W poniedziałek, 22 marca, gdyby były wolne terminy na szczepienia przeciw COVID-19, rozpoczniemy rejestrację nie tylko seniorów 65 i 66 lat, ale poszerzymy tę grupę wiekową - zapowiedział w czwartek szef KPRM, pełnomocnik ds. programu szczepień Michał Dworczyk.
"Jeżeli byłoby dużo wolnych terminów i zainteresowanie byłoby nieco mniejsze - a takie są fakty, z nimi trzeba się liczyć - to nie wykluczone, że 22 marca rozpoczniemy rejestrację nie tylko dla seniorów w wieku 65 i 66 lat, ale poszerzymy tę kohortę wiekową o kolejnej roczniki" - mówił Dworczyk na konferencji prasowej.

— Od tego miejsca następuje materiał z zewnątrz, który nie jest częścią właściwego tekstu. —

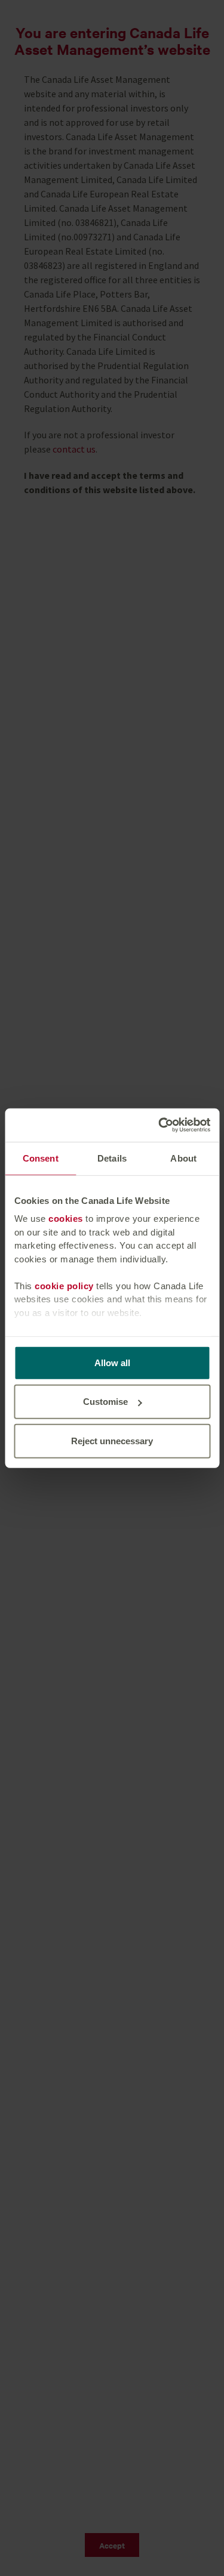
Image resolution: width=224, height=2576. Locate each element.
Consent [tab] (41, 1158)
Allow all (112, 1362)
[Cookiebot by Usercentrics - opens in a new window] (159, 1125)
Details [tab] (112, 1158)
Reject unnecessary (112, 1440)
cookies (65, 1218)
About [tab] (183, 1158)
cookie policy (64, 1285)
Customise (105, 1402)
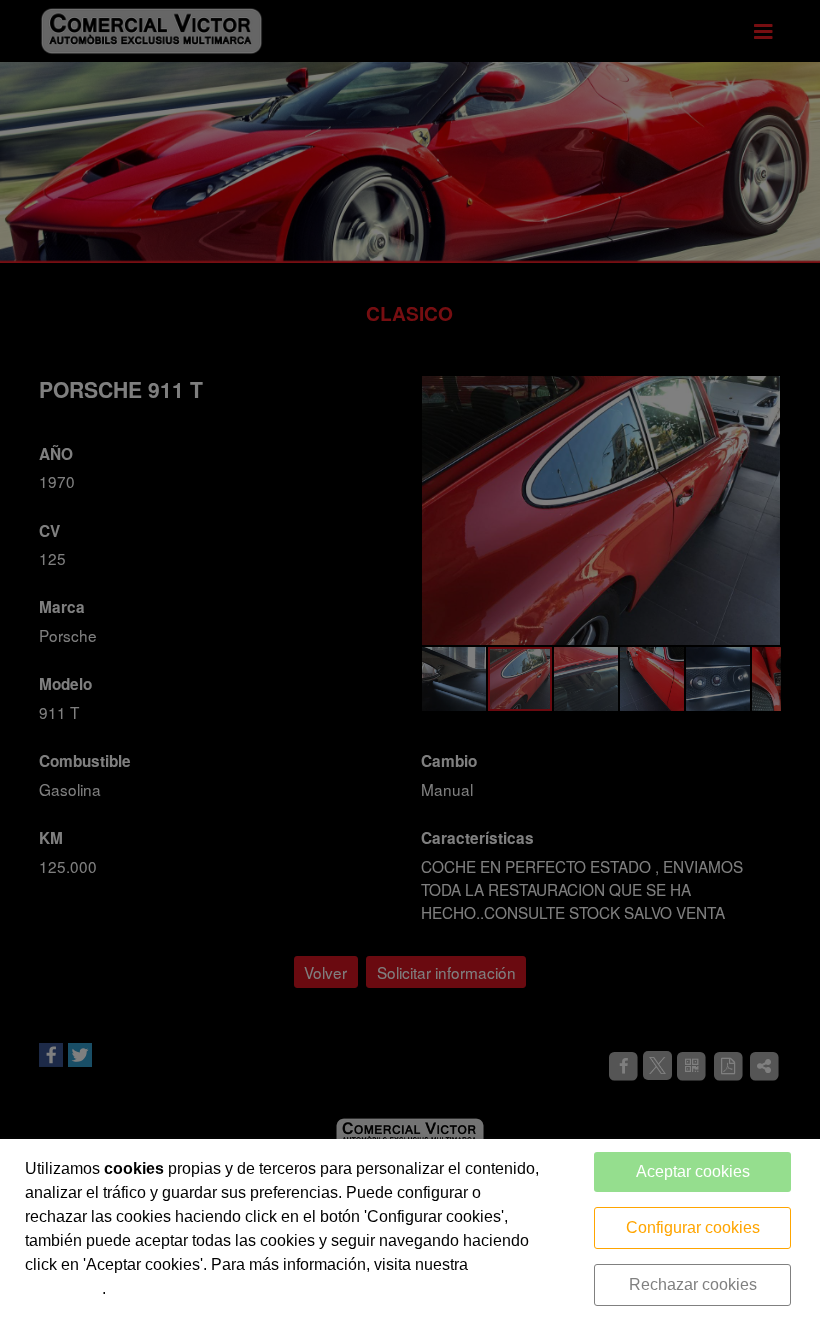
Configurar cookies (693, 1227)
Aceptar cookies (693, 1171)
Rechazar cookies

Dworczyk podkreślił, że nie ma żadnych problemów z rejestracją, a bezpłatna infolinia 989 - jeden z kanałów przez który można się zapisywać - działa bez zakłóceń. Zachęcał, by seniorzy rejestrowali się na szczepienie.
Równocześnie przyznał, że ze względu na doniesienia medialne na temat tego, że szczepienie preparatem AstraZeneki mogą wywoływać zakrzepy krwi i niektóre kraje zawiesiły szczepienia tą szczepionką, zainteresowanie zapisami w Polsce również zmniejszyło się.
Szef KPRM zaznaczył, że w drugim kwartale br. najprawdopodobniej nastąpi gwałtowne przyspieszenie szczepień, ponieważ do Polski trafi o wiele więcej szczepionek.
W poniedziałek 22 marca rozpoczną się zapisy dla osób w wieku 66 i 65 lat, a w czwartek 25 marca wznowione będą zapisy dla seniorów powyżej 70 lat. W czwartek od rana trwają zapisy kolejnej grupy seniorów, w wieku w wieku 67 i 68 lat. Zapisywać mogą się także seniorzy w wieku 69 lat, którzy jeszcze tego nie zrobili. Rejestracja trwa od 18 do 20 marca. Zgodnie z rekomendacjami Rady Medycznej będą oni szczepieni preparatem firmy AstraZeneca.
Komitet ds. Bezpieczeństwa Europejskiej Agencji Leków (EMA) zbiera się w czwartek, by wydać zalecenia w sprawie szczepionki przeciwko Covid-19 firmy AstraZeneca w kontekście stanów zakrzepowo-zatorowych, jakie ten preparat miałby prowokować.
W ostatnich dniach kilka krajów UE zawiesiło szczepienia szczepionką brytyjsko-szwedzkiej firmy AstraZeneca w związku z obawami, że może ona powodować zakrzepy krwi. Informacje o przypadkach zakrzepicy docierały do Europejskiej Agencji Leków, która zaczęła badać sprawę.
Szefowa EMA Emer Cooke poinformowała we wtorek, że obecnie nic nie wskazuje wprost, że to szczepienia preparatem firmy AstraZeneca powodowały zakrzepy. Dodała, że liczba stanów zakrzepowo-zatorowych u osób zaszczepionych nie wydaje się wyższa niż w przypadku całej populacji. Podkreśliła jednak, że Agencja będzie wnikliwie badać wszelkie doniesienia.
W czwartek rano główny doradca premiera ds. COVID-19 prof. Andrzej Horban w radiu RMF FM przyznał, że na kilka czy kilkanaście milionów osób zaszczepionych szczepionką AstraZeneca zakrzepica wystąpiła u kilkunastu. Ocenił, że prawdopodobnie jest to zjawisko niepołączone ze sobą. Dodał, że spodziewa się decyzji EMA o dalszym jej stosowaniu.